|Written by John Berthelsen|
|Friday, 04 December 2009|
|by Barry Wain. Palgrave Macmillan, 363pp. Available through Amazon, US$60.75. Available for Pre-order, to be released Jan 5.
In 1984 or 1985, when I was an Asian Wall Street Journal correspondent in Malaysia, an acquaintance called me and said he had seen a US Army 2-1/2 ton truck, known as a “deuce-and-a-half,” filled with US military personnel in jungle gear on a back road outside of Kuala Lumpur.
It turns out he wasn’t seeing things after all. In a new book, “Malaysian Maverick: Mahathir Mohamad in Turbulent Times,” launched Dec. 4 in Asia, former Asian Wall Street Journal editor Barry Wain solved the mystery. In 1984, during a visit to Washington DC in which Mahathir met President Ronald Reagan, Defense Secretary Caspar Weinberger and others, he secretly launched an innocuous sounding Bilateral Training and Consultation Treaty, which Wain described as a series of working groups for exercises, intelligence sharing, logistical support and general security issues. In the meantime, Mahathir continued display a public antipathy on general principles at the Americans while his jungle was crawling with US troops quietly training for jungle warfare.
That ability to work both sides of the street was a Mahathir characteristic. In his foreword, Wain, in what is hoped to be a definitive history of the former prime minister’s life and career, writes that “while [Mahathir] has been a public figure in Malaysia for half a century and well known abroad for almost as long, he has presented himself as a bundle of contradictions: a Malay champion who was the Malays’ fiercest critic and an ally of Chinese-Malaysian businessmen; a tireless campaigner against Western economic domination who assiduously courted American and European capitalists; a blunt, combative individual who extolled the virtues of consensual Asian values.”
Almost at the start of the book, Wain encapsulates the former premier so well that it bears repeating here: Mahathir, he writes, “had an all-consuming desire to turn Malaysia into a modern, industrialized nation commanding worldwide respect. Dr Mahathir’s decision to direct the ruling party into business in a major way while the government practiced affirmative action, changed the nature of the party and accelerated the spread of corruption. One manifestation was the eruption of successive financial scandals, massive by any standards, which nevertheless left Dr Mahathir unfazed and unapologetic.”

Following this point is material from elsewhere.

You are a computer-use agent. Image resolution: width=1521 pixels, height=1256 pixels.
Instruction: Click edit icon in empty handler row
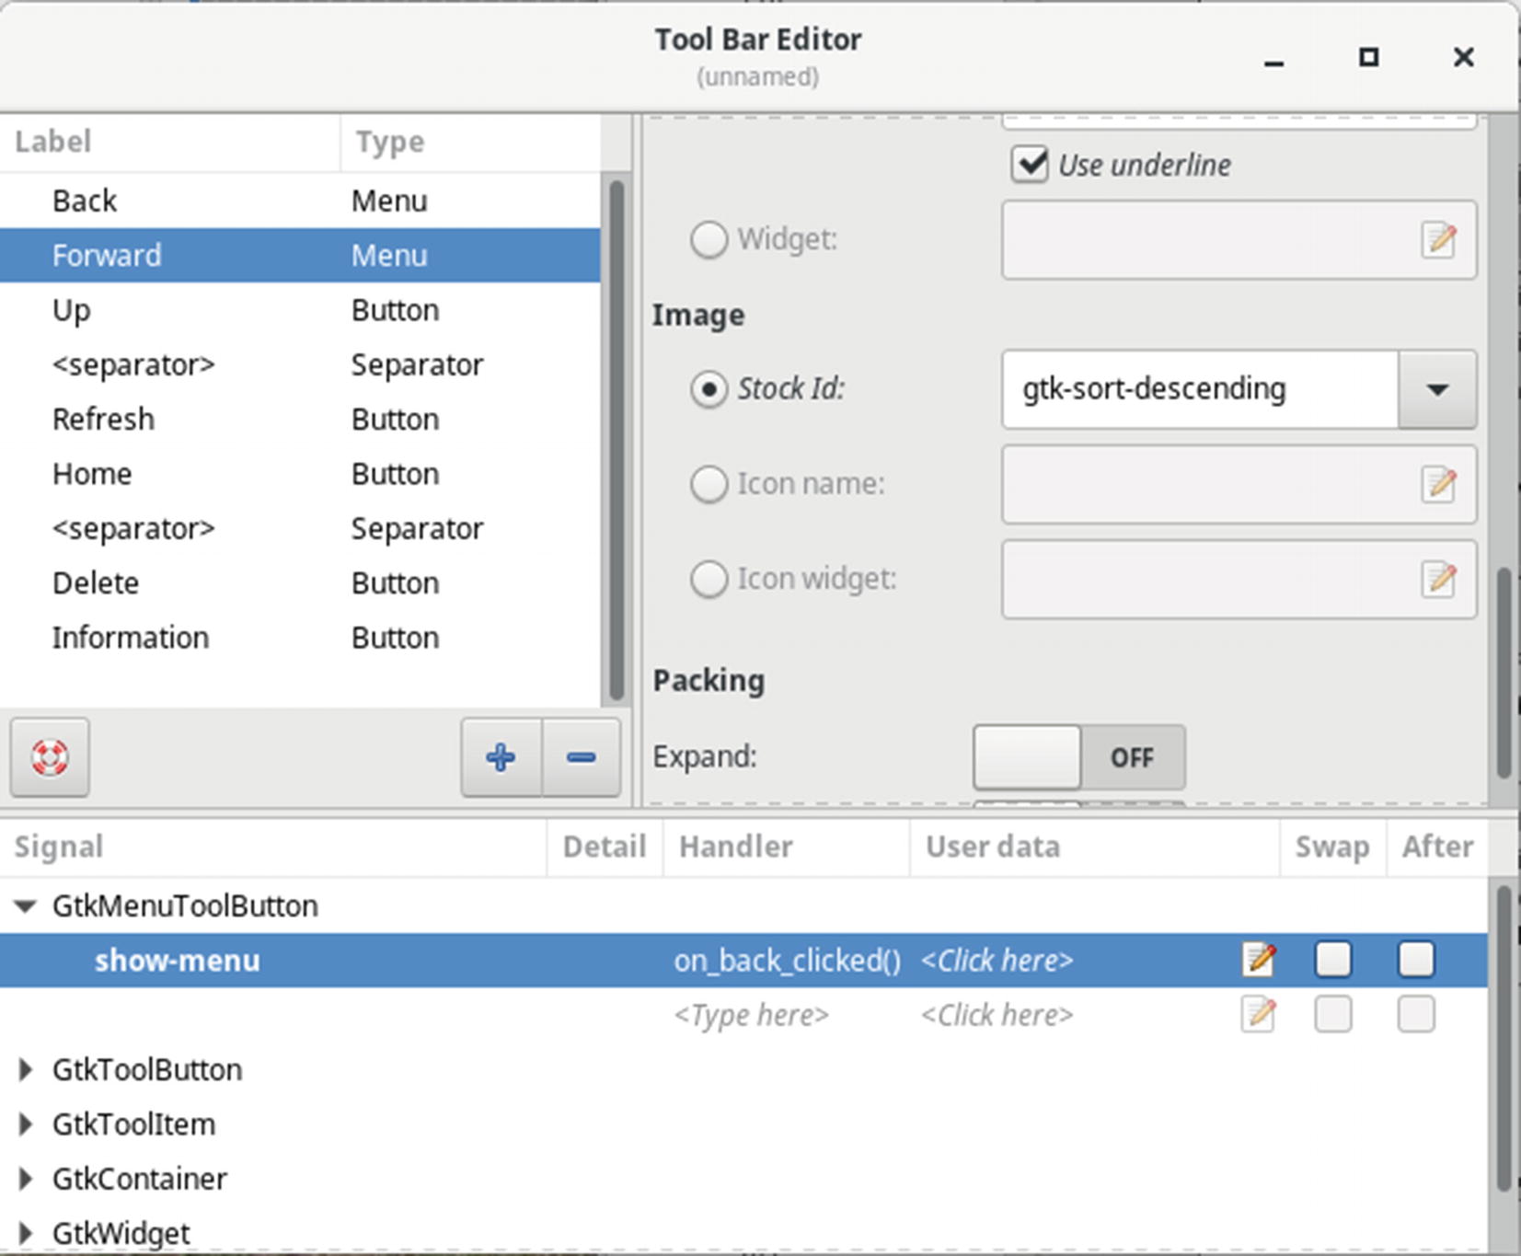tap(1259, 1015)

That pretty much was the story of Malaysia for the 22 years that Mahathir was in charge. There is no evidence that Mahathir himself was ever involved in corruption. Once, as Ferdinand Marcos was losing his grip on the Philippines, Mahathir pointed out to a group of reporters that he was conveyed around in a long black Daimler – the same model as the British ambassador used – that the Istana where he lived was a huge mansion, that he had everything he needed. Why, he asked, was there any need to take money from corruption? Nonetheless, in his drive to foster a Malay entrepreneurial class, he allowed those around him to pillage the national treasury almost at will, which carried over into Umno after he had left office and which blights the country to this day.
Wain follows intricate trails through much of this, ranging from the attempt, okayed by Mahathir, to attempt to rescue Bumiputra Malaysia Finance in the early 1980s which turned into what at the time was the world’s biggest banking scandal.
In the final analysis, much as Lee Kuan Yew down the road in Singapore strove to create a nation in his own image and largely succeeded, so did Mahathir. Both nations are flawed – Singapore in its mixture of technological and social prowess and draconian ruthlessness against an independent press or opposition, Malaysia with its iconic twin towers and its other attributes colored by a deepening culture of corruption that has continued well beyond his reign, which ended in 2002. Mahathir must bear the blame for much of this, in particular his destruction of an independent judiciary, as Wain writes, to further his aims.
Mahathir, as the former premier said in the conversation over his mansion and his car, had everything including, one suspects, a fully-developed sense of injustice. He appears to this day to continue to resent much of the west, particularly the British. Wain writes exhaustively of Mahathir’s deep antagonism over both British elitism during the colonial days and the disdain of his fellow Malays (Mahathir’s parentage is partly Indian Muslim on his father’s side), especially the Malay royalty. That antagonism against the British has been a hallmark of his career – from the time he instituted the “Buy British Last” policy for the Malaysian government as prime minister to the present day.
Robert Mugabe, in disgrace across much of the world for the way his policies have destroyed what was one of the richest countries in Africa, remains in Mahathir’s good graces. Asked recently why that was, an aide told me Mugabe had driven the British out of Zimbabwe and was continuing to drive out white farmers to this day, although he was replacing them with people who knew nothing of farming. That expropriation of vast tracts of white-owned land might have destroyed Zimbabwe’s agricultural production. But, the aide said, “He got the Brits out.”
For anybody wishing to understand Mahathir and the nation he transformed, Wain’s book is going to be a must – but bring spectacles. The tiny type and gray typeface make it a difficult read. And a disclaimer: Wain was once my boss.